So, what's going on? The 2003 "Global Settlement" among the ten biggest Wall Street firms (at the time), the NY AG's office (remember Spitzer?), the DOJ and the SEC required the banking parties to implement certain reforms with regard to conflicts between analysts employed by the banks, who were issuing research reports on current or prospective investment banking clients. At the same time, Sarbanes-Oxley had been passed, requiring the SEC to promulgate rules addressing analyst conflicts of interests. In response, the SEC passed Regulation AC and the NASD (now FINRA) passed several rules, including Rule 2711, to address the same issues. As you might imagine, the SEC regulation addressed a tiny slice of the problem, requiring "clear and prominent certifications" by resarch analysts providing reports about any conflicts of interest. Rule 2711 went further, addressing disclosure of conflicts, but also compensation, supervision, and communication between analysts and investment bankers at the same firm. The Global Settlement admittedly went even further, requiring disclosures on the first page of research reports, physical separation of analyst and investment banking activities, and the presence of a compliance officer during communications between analysts and bankers. So, seven years later, what's wrong?
Hard to discern from the article. In August, the SEC went to U.S. District Judge Pauley, who approved the Global Settlement, to loosen some of the accords in that settlement. Now, apparently the settlement was to be reviewed after five years, and the settlement was always intended to be stricter than industry-wide rules put in place at the same time. However, the media has latched on to the fact that (1) the SEC wants to loosen its regulatory grip on some former wrong-doers and (2) the SEC never put in place regulation that would make these settlement terms permanent and industry-wide.
So what parts of the settlement were amended, and how does it change analyst practice now, with Regulation AC and Rule 2711 still in place? Pauley may have kept in place the strictest reforms. In fact, the WSJ Blog describes the incident as Pauley rejecting the SEC's request. But, the article tells us "[t]hough it keeps a firewall that forbids stock analysts and investment bankers from talking without a rules-compliance officer present, the decision essentially eased other restrictions involving the dealings between investment bankers and analysts, including a clear separation between analysts and the firms' investment-banking operations." However, it doesn't tell us what that restriction was or how it was eased. So, let's take a look at Pauley's Monday, March 15, 2010 order, which amends "Addendum A" of the Global Settlement, here. To find out what parts of the Global Settlement stay in place, we need to compare it to the original Addendum A, here. The changes are actually substantial. Here are the changes the banks agreed to in 2003 that now go away:
2. Legal Compliance. Research will have its own dedicated legal and compliance staff, who may be a part of the firm's overall compliance/legal infrastructure
5. Compensation. Compensation of professional Research personnel will be determined exclusively by Research management and the firm's senior management (but not including Investment Banking personnel) using the following principles:
a. Investment Banking will have no input into compensation decisions.

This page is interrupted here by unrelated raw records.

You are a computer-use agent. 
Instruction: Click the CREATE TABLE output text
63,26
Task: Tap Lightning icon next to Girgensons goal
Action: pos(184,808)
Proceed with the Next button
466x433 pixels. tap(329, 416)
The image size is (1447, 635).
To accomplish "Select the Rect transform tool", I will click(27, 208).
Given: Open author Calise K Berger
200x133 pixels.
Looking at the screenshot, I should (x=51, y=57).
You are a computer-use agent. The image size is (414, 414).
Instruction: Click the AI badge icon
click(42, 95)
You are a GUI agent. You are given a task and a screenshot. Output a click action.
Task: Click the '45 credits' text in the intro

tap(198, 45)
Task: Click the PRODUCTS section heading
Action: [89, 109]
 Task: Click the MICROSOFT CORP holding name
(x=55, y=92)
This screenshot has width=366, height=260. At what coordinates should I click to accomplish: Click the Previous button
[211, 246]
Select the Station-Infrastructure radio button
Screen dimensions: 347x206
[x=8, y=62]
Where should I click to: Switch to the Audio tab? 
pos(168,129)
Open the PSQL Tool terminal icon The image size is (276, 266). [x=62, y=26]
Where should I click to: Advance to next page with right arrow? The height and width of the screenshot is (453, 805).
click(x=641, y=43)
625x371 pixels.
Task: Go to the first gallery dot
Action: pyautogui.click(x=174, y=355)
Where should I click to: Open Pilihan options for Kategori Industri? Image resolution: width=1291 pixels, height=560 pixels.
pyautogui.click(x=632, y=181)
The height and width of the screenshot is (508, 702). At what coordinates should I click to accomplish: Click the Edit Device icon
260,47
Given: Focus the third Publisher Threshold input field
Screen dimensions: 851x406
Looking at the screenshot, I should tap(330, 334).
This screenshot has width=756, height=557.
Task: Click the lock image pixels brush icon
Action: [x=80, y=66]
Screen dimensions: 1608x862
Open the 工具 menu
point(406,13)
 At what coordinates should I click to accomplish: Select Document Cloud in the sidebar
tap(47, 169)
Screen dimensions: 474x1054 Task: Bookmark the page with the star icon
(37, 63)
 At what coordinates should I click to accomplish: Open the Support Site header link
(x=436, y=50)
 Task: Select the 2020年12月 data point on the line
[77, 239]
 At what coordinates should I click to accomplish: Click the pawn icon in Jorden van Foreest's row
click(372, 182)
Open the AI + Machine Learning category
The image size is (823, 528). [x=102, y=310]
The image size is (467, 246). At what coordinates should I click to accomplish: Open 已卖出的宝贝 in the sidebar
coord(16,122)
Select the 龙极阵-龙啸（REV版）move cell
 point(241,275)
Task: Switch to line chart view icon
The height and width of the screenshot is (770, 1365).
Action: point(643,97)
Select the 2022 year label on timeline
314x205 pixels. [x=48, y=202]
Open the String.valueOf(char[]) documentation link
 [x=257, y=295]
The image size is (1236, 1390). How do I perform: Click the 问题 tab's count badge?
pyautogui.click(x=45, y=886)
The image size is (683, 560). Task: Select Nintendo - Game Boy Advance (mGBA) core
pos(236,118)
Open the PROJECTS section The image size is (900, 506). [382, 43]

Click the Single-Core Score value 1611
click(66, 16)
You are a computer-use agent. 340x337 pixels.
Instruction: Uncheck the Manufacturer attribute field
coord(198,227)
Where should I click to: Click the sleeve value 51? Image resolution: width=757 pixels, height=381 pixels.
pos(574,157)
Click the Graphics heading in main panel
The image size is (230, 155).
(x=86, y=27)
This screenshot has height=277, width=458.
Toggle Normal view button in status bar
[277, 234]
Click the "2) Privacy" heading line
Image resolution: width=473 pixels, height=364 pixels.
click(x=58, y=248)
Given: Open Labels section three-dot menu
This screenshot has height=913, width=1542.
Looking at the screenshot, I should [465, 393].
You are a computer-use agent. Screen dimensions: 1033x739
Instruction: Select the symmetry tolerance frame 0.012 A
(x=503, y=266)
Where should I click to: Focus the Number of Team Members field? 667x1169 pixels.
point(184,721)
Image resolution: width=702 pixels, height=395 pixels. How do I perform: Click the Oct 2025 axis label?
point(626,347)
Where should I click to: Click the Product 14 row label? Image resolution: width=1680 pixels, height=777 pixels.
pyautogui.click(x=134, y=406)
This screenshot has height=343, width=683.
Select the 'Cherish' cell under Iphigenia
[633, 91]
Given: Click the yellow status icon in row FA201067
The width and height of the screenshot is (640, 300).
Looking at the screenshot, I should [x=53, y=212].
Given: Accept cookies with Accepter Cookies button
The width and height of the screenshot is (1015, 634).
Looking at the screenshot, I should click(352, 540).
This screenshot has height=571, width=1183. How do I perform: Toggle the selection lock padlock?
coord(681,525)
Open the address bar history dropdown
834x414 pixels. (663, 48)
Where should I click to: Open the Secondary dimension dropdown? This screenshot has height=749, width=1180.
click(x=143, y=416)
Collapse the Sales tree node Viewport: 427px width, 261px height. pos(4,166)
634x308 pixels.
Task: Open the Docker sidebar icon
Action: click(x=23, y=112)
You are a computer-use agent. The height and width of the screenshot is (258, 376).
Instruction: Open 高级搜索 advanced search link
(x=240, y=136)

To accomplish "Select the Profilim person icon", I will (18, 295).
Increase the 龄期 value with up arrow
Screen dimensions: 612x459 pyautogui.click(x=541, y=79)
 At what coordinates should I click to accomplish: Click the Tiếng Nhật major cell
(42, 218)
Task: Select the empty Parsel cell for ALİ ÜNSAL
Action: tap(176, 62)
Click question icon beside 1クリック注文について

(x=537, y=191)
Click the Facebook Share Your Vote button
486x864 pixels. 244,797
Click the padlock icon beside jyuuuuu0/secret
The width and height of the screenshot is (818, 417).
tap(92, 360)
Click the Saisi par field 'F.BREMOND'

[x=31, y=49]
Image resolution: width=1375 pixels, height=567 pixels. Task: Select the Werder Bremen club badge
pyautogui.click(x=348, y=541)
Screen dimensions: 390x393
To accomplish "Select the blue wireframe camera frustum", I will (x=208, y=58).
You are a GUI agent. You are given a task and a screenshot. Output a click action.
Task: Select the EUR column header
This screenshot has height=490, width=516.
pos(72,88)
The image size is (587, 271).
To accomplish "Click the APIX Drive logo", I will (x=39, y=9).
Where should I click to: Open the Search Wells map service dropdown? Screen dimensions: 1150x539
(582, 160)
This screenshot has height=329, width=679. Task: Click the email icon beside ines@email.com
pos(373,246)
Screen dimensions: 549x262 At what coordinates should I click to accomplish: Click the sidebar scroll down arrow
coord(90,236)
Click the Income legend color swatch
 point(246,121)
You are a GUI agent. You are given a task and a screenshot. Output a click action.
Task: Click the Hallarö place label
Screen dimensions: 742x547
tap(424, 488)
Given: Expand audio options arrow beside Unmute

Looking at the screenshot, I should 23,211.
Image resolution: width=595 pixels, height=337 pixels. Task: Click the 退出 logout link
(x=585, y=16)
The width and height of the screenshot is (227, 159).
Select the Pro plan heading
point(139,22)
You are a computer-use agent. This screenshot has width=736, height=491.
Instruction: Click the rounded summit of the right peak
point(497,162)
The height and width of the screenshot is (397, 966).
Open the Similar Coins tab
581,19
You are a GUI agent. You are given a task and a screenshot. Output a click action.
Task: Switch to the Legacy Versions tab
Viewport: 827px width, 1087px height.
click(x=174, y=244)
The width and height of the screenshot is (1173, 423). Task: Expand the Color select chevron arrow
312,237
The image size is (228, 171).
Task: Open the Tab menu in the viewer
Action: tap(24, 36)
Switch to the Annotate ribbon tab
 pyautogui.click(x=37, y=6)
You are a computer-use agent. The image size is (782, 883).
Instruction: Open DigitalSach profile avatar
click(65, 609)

b. Compensation may not be based directly or indirectly on Investment Banking revenues or results; provided, however, that compensation may relate to the revenues or results of the firm as a whole.
c. A significant portion of the compensation of anyone principally engaged in the preparation of research reports (as defined in this Addendum) that he or she is required to certify pursuant to Regulation AC (such person hereinafter a "lead analyst") must be based on quantifiable measures of the quality and accuracy of the lead analyst's research and analysis, including his or her ratings and price targets, if any. In assessing quality, the firm may rely on, among other things, evaluations by the firm's investing customers, evaluations by the firm's sales personnel and rankings in independent surveys. In assessing accuracy, the firm may use the actual performance of a company or its equity securities to rank its own lead analysts' ratings and price targets, if any, and forecasts, if any, against those of other firms, as well as against benchmarks such as market or sector indices.
d. Other factors that may be taken into consideration in determining lead analyst compensation include: (i) market capitalization of, and the potential interest of the firm's investing clients in research with respect to, the industry covered by the analyst; (ii) Research management's assessment of the analyst's overall performance of job duties, abilities and leadership; (iii) the analyst's seniority and experience; (iv) the analyst's productivity; and (v) the market for the hiring and retention of analysts.
e. The criteria to be used for compensation decisions will be determined by Research management and the firm's senior management (not including Investment Banking) and set forth in writing in advance. Research management will document the basis for each compensation decision made with respect to (i) anyone who, in the last 12 months, has been required to certify a research report (as defined in this Addendum) pursuant to Regulation AC; and (ii) anyone who is a member of Research management (except in the case of senior-most Research management, in which case the basis for each compensation decision will be documented by the firm's senior management).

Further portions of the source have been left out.